ぐらっぱ亭の遊々素敵

2004年から、主に映画、音楽会、美術展、グルメなどをテーマに書いています。

井上道義&村治佳織with都響@アプリコ大ホール

171123 つい先日、こんなホールに自分たちが乗っていたとは!しばし感慨に浸った。

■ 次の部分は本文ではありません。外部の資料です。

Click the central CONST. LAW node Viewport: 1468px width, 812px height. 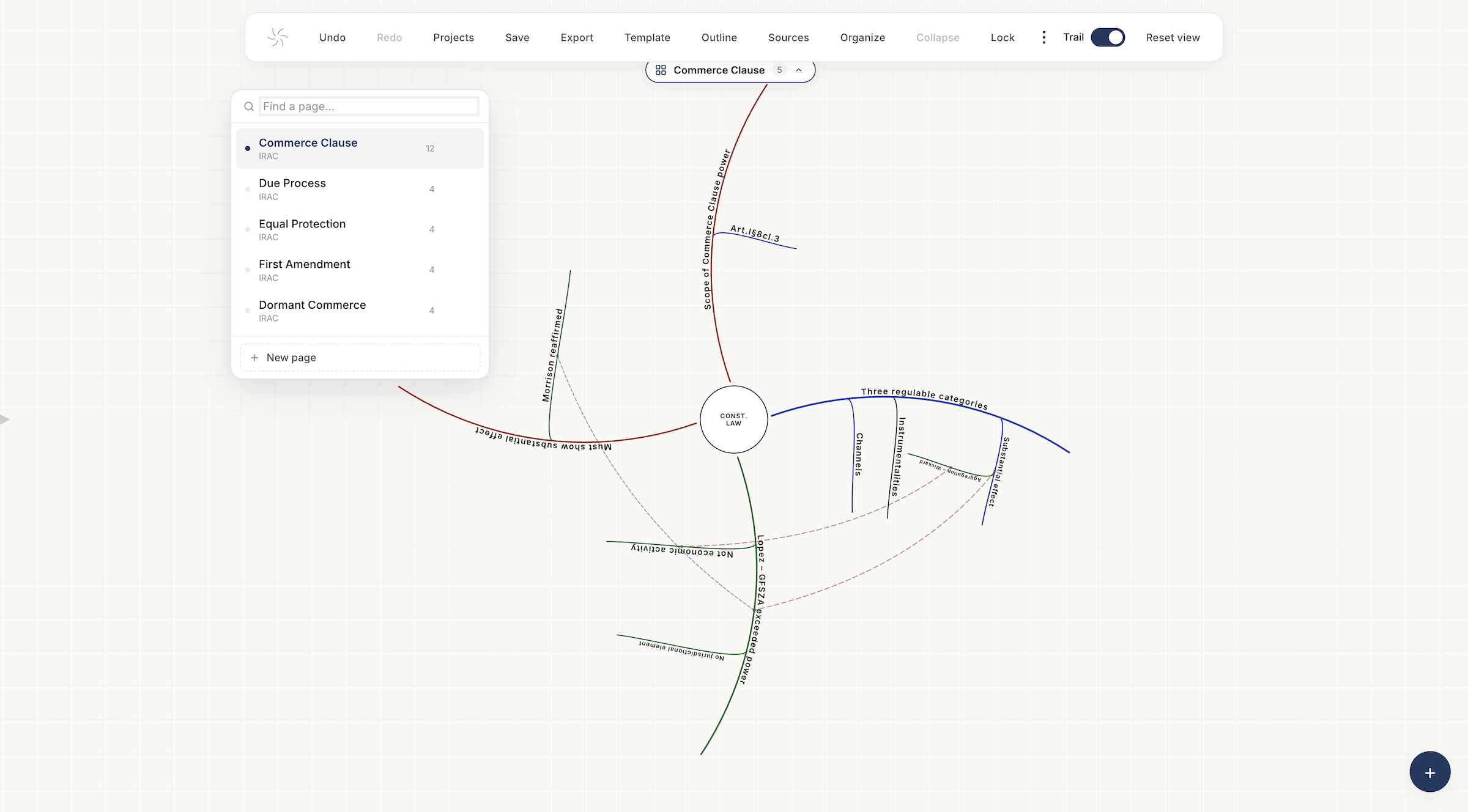click(x=733, y=419)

前から7列目で、ギター演奏にはピッタリ(ギターの表面にスポットライトが反射して眩しいこと!)だったが、チャイ5を聴くには、ちょっと・・・!

f:id:grappatei:20171124183506j:plain

村治佳織は、さんざんテレビでは見たり聴いたりしているが、生ムラジは初めて。青みがかったグリーンのブラウスに、ジョーゼット風素材のヒダヒダがついた黒のスカートという姿で登場。登場するや、「かわいい!」と会場にちょっとしたどよめき。

f:id:grappatei:20171124184100j:plain

⬆︎これはどうやら最近の「サワコの朝」の映像らしい。もともとご覧のような美貌、というより可愛らしい姿が印象的なギタリスト。加えて、技もピカイチとくればまさに怖いものなしなのだが、何年か前に舌に腫瘍ができて、かなりの期間、演奏活動中断を余儀なくされたらしい。でも、まだ39歳、今後も国際舞台での演奏活動の幅もどんどん広げていくことを大いに期待したい。

1999年、某テレビ番組でパリ留学中の村治がマドリッドホアキン・ロドリーゴ邸を訪問し、当時97歳の巨匠の前で彼の作品を演奏した場面を鮮明に覚えている。この半年後にロドリーゴは亡くなるわけだが、きちんとネクタイまで締めて若き日本の女流ギタリストを自邸に迎えた姿には感動した。すでに目は見えず、耳も遠かったと思うのだが、最後まで姿勢を保って聴いていた姿が忘れられない。

f:id:grappatei:20171124191345j:plain

さて、この日の演奏、上にも書いてあるが、ロドリーゴの前で弾いたのが、この「小麦畑で」というソロ。しみじみ心に響く曲であり演奏であった。今日の照明の当て方がまた素晴らしく、見事なまでに村治佳織の姿を捉え、演奏まで浮かび上がらせていた。「アランフェス協奏曲」も、アンコールで弾いた「アルハンブラの思い出」も、どちらの演奏も文句なしにゼッピン!

後半は一転、重々しいチャイコフスキー交響曲。どれもいいが、やはり5番が一番胸に響く。出だしのクラリネットの響きで即、チャイコフスキーの世界へ没入。

ただ先日、ゲヴァントハウスを聴いたばかりの耳には、ほんの僅かだが、粗さのようなものを感じた。尤も、前から7列目で聴いたせいかも知れない。こういう曲を聴くには、もともと無理な位置だろう。弦の音ばかりが強調されて、いささかバランスを欠く結果になったのは、そんなところに座る方が悪いのだろうと自分の中では言い訳しきりであった。